Injectable Self‐Healing Antibacterial Bioactive Polypeptide‐Based Hybrid Nanosystems for Efficiently Treating Multidrug Resistant Infection, Skin‐Tumor Therapy, and Enhancing Wound Healing

The surgical procedure in skin‐tumor therapy usually results in cutaneous defects, and multidrug‐resistant bacterial infection could cause chronic wounds. Here, for the first time, an injectable self‐healing antibacterial bioactive polypeptide‐based hybrid nanosystem is developed for treating multidrug resistant infection, skin‐tumor therapy, and wound healing. The multifunctional hydrogel is successfully prepared through incorporating monodispersed polydopamine functionalized bioactive glass nanoparticles (BGN@PDA) into an antibacterial F127‐ε‐Poly‐L‐lysine hydrogel. The nanocomposites hydrogel displays excellent self‐healing and injectable ability, as well as robust antibacterial activity, especially against multidrug‐resistant bacteria in vitro and in vivo.

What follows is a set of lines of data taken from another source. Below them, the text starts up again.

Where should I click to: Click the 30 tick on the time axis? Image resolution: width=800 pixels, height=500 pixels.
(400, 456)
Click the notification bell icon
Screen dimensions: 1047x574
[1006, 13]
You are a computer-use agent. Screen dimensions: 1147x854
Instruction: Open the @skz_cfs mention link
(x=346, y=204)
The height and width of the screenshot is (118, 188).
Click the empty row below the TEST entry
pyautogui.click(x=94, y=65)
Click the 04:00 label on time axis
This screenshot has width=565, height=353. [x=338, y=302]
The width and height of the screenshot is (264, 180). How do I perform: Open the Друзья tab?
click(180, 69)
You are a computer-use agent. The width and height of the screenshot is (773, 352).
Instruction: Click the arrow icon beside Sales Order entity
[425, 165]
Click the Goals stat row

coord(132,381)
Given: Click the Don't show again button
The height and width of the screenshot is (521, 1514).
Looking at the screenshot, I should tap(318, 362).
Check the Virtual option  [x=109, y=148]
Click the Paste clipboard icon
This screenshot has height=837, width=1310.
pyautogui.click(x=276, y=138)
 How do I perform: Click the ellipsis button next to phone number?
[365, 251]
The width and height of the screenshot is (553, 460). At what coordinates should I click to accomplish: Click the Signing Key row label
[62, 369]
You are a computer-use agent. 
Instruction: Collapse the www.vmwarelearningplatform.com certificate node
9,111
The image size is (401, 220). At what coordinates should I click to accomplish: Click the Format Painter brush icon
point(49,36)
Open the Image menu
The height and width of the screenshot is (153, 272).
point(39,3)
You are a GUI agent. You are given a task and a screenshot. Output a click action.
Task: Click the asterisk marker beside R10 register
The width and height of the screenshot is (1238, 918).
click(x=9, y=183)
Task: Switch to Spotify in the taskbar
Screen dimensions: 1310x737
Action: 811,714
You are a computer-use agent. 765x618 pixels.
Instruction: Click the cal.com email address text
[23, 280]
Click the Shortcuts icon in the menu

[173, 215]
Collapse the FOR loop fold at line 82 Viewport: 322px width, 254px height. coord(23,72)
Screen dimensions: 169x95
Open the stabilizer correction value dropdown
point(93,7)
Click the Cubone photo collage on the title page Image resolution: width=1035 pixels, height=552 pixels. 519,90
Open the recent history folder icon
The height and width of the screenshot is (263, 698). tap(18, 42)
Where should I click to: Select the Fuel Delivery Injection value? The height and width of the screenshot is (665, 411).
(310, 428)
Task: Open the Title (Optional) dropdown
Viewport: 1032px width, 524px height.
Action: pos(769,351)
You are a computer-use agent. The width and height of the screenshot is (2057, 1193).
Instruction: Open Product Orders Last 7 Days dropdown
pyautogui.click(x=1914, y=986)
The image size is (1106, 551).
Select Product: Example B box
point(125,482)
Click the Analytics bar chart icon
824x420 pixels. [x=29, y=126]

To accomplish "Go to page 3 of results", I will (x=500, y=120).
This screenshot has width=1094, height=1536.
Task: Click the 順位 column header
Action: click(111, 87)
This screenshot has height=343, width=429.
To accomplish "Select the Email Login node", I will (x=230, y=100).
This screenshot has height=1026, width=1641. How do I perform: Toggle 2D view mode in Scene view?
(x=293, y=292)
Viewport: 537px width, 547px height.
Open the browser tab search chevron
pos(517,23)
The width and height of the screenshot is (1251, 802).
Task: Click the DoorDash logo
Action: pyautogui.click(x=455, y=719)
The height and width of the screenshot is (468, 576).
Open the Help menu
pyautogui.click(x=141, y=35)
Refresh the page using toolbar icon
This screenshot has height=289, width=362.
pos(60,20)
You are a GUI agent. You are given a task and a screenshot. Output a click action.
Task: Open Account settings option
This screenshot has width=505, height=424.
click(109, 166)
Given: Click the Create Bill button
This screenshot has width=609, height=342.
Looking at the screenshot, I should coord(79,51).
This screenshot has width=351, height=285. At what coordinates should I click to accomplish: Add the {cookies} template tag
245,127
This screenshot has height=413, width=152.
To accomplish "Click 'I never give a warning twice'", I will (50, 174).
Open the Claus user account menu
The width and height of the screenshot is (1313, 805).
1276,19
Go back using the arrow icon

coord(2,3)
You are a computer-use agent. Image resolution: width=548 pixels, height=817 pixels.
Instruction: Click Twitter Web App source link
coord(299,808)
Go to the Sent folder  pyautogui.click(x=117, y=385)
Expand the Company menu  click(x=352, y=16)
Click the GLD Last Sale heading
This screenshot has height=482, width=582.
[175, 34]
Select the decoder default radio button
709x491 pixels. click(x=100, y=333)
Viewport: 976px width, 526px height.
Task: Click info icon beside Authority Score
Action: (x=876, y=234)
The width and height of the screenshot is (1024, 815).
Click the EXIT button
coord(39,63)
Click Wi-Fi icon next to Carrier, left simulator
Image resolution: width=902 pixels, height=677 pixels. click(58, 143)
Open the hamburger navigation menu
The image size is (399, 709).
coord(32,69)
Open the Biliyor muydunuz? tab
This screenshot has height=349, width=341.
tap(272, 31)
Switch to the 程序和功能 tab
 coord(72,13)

The nanocomposites hydrogel also demonstrates outstanding photothermal performance with (near‐infrared laser irradiation) NIR irradiation, which could effectively kill the tumor cell (>90%) and inhibit tumor growth (inhibition rate up to 94%) in a subcutaneous skin‐tumor model. In addition, the nanocomposites hydrogel effectively accelerates wound healing in vivo. These results suggest that the BGN‐based nanocomposite hydrogel is a promising candidate for skin‐tumor therapy, wound healing, and anti‐infection. This work may offer a facile strategy to prepare multifunctional bioactive hydrogels for simultaneous tumor therapy, tissue regeneration, and anti‐infection. This paper reports an intrinsically multifunctional bioactive hybrid hydrogel for treating multidrug resistant infection, skin‐tumor therapy, and wound healing. The hybrid hydrogels display excellent self‐healing and injectable ability, as well as robust antibacterial activity, especially against multidrug‐resistant bacteria in vitro and in vivo, and also efficiently inhibits tumor growth and enhances wound healing.